Ce constat mérite d’être pris au sérieux. La classe politique doit agir, au risque de laisser la situation se dégrader et faire le lit de l’extrême droite qui fait pousser ses succès électoraux sur les peurs de la population.
La criminalité n’est pas uniforme. Certaines flambées de violence étonnent, comme ces dix-huit voitures parties en fumée voilà une décade chez nos voisins, canton voisin et non pas pays voisin: à Bienne, ville qui n’a jamais autant ressemblé que cette nuit-là à une banlieue française de sinistre réputation.

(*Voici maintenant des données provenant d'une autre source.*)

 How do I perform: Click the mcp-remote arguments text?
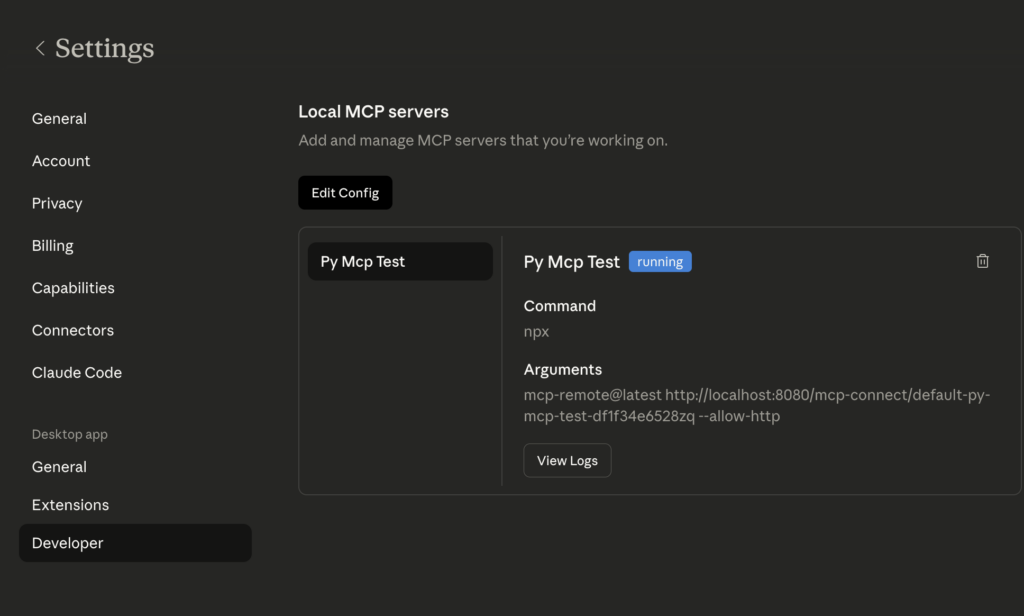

L’environnement, les temps, les mœurs changent. Les explications à cette augmentation de la criminalité sont multiples et il faut se méfier des réponses simples, qui sont rarement les bonnes. Mais lorsque les gens ont peur d’être agressés, d’être cambriolés, il faut agir. D’autant qu’il ne s’agit pas d’une vague impression: l’étude Killias montre clairement que le sentiment de sécurité de la population est en corrélation avec le taux de criminalité.
Les sphères policières donnent des pistes, notamment la suppression des jours amendes, guère dissuasifs, et le retour au régime des peines de prison. Les policiers sont par ailleurs plus utiles dans le terrain qu’astreints aux travaux forcés de paperasserie.
Le pire serait de laisser la situation s’aggraver. Car l’extrême droite ne recule devant aucun amalgame, fût-il infect, dût-il inciter à la haine contre les étrangers, pour faire avancer ses projets, en matière de limitation de l’immigration.
Ce serait là une mauvaise réponse: elle ternirait l’image d’une Suisse ouverte et solidaire, sans régler le problème de la criminalité.